Especialista do Hospital Regional da Transamazônica faz alerta sobre os riscos da automedicação

Intoxicação, alergia e até resistência aos medicamentos estão entre os principais riscos que o hábito de tomar medicamentos por conta própria pode desencadear

A automedicação é um mau hábito que vem sendo amplamente praticado pelos brasileiros ao longo dos anos.
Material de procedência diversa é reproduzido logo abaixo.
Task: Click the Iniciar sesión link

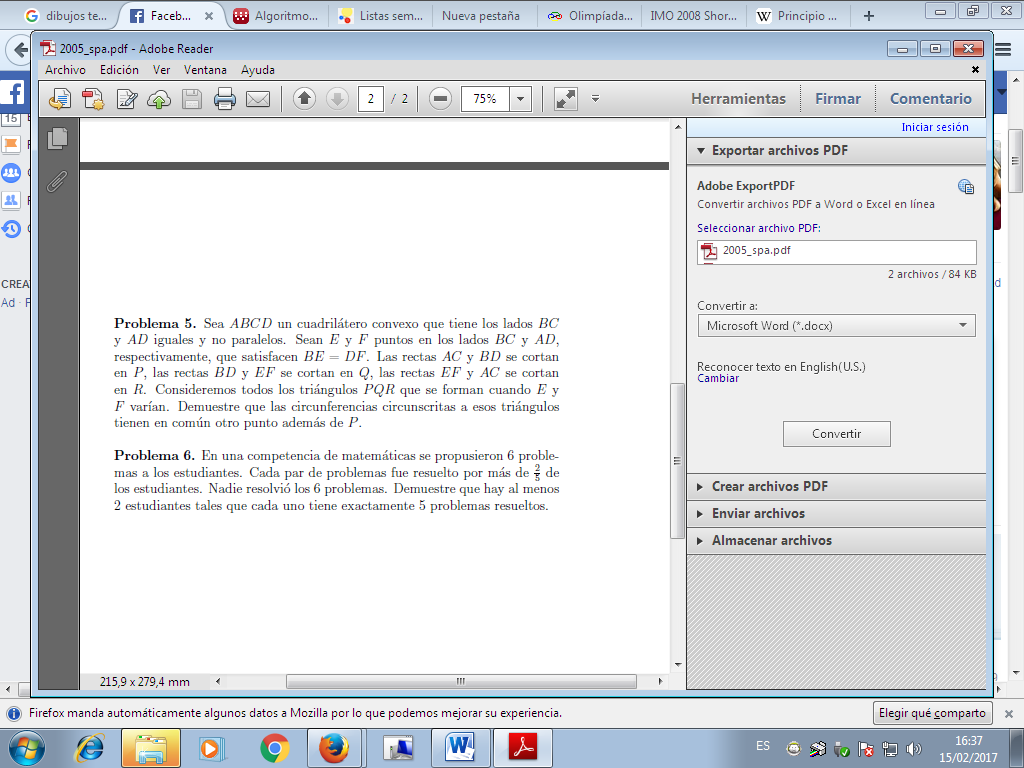Action: 934,127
De acordo com dados do Conselho Federal de Medicina, 77% da população brasileira faz o uso de medicação sem qualquer orientação ou prescrição médica.
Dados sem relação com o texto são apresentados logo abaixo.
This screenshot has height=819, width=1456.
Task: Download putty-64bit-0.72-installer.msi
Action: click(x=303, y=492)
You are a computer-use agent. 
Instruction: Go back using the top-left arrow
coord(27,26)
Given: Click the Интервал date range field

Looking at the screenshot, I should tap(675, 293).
Com o objetivo de alertar a sociedade sobre os riscos da automedicação e do uso indiscriminado de medicamentos, o Hospital Regional Público da Transamazônica, gerenciado pela Pró-Saúde em Altamira, faz um alerta sobre o tema, que se tornou uma preocupação para as autoridades sanitárias.
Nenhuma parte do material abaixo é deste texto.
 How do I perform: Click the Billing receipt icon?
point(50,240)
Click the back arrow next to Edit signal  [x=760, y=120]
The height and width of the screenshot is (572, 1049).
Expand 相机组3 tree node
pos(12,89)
De acordo com Erick Silva, farmacêutico clínico do Regional Público da Transamazônica, unidade do Governo do Estado do Pará, a automedicação é caracterizada pelo uso de medicamentos por conta própria, muitas vezes indicado por pessoas que não possuem conhecimento para isso, como amigos, familiares ou profissionais não habilitados.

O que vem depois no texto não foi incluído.